Vemos también que una de las funciones particulares de Aarón consistía en mantener las lámparas encendidas teniendo cuidado de ellas. “Habló Jehová a Moisés, diciendo: Manda a los hijos de Israel que te traigan para el alumbrado aceite puro de olivas machacadas, para hacer arder las lámparas continuamente. Fuera del velo del testimonio, en el tabernáculo de reunión, las dispondrá Aarón desde la tarde hasta la mañana delante de Jehová; es estatuto perpetuo por vuestras generaciones. Sobre el candelero limpio pondrá siempre en orden las lámparas delante de Jehová” (Levítico 24:1-4). Así es cómo la obra del Espíritu Santo en la Iglesia está unida a la obra de Cristo en la tierra y a su obra en el cielo. Estaban allí las “siete lamparillas”, pero la actividad y vigilancia del sacerdote eran necesarias para mantenerlas arregladas y encendidas. El sacerdote debía usar continuamente las “despabiladeras y sus platillos” (v. 38) destinados a recoger lo que caía de las lámparas, a fin de quitar todo aquello que obstruyera los canales del “aceite puro de olivas”. Esas despabiladeras y sus platillos eran igualmente de “oro puro”, porque todas esas cosas eran el fruto inmediato de la operación divina. Si la Iglesia es luz, lo es únicamente por la energía del Espíritu. Esta energía está fundada en Cristo, quien, en virtud del consejo eterno de Dios, vino a ser en su sacrificio y en su sacerdocio el manantial y el poder de todas las cosas para su Iglesia. Todo es de Dios. Sea que miremos adentro del velo misterioso y contemplemos el arca con su cubierta y sus dos querubines, sea que dirijamos nuestra atención a lo que está fuera del velo, sobre la mesa pura y el candelero puro con sus vasos y sus respectivos utensilios, todo nos habla de Dios, revelado bien en relación con el Hijo, bien con el Espíritu Santo.
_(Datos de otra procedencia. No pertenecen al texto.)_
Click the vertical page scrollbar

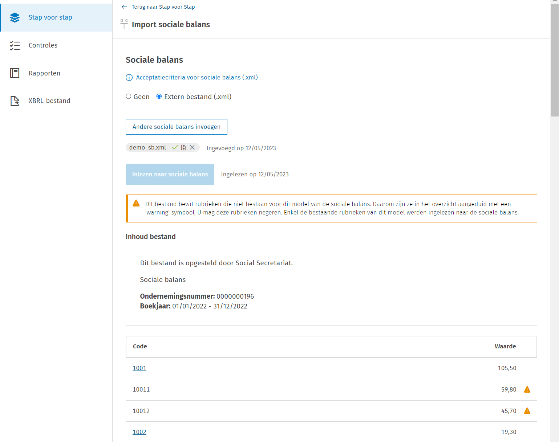pos(554,58)
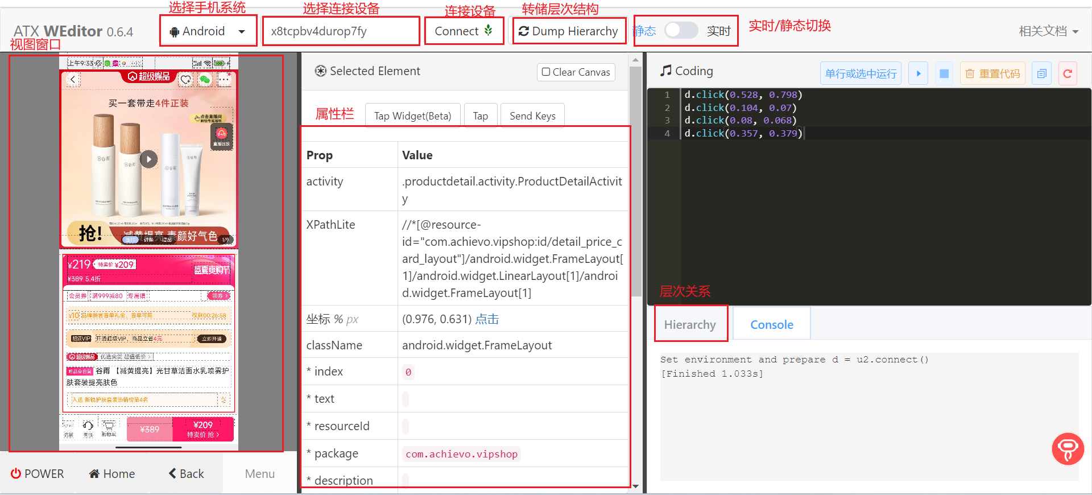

El llamamiento divino le coloca a usted en el centro de todas estas preciosas realidades. Su lugar no solo está entre “las figuras de las cosas celestiales”, sino en medio de “las cosas celestiales mismas”. Tiene plena “libertad para entrar en el Lugar Santísimo por la sangre de Jesucristo” (Hebreos 9:23; 10:19). Es un sacerdote para Dios. “El pan de la proposición” le pertenece. Su lugar está en la “mesa pura” para comer el pan sacerdotal a la luz del Espíritu Santo. Nada puede despojarle de este divino privilegio; es su privilegio para siempre. Cuídese de todo lo que le impidiera disfrutar de estas cosas. Guárdese de todo impío arranque de cólera, de toda codicia, de todo sentimiento, de toda imaginación que no sean puros. Mantenga la naturaleza por tierra; mantenga al mundo fuera de su corazón; mantenga al diablo lejos. Que el Espíritu Santo llene enteramente su alma de Cristo; entonces será santo en la práctica y siempre dichoso; llevará fruto, el Padre será glorificado, y el gozo de usted será “cumplido” (Juan 15:11).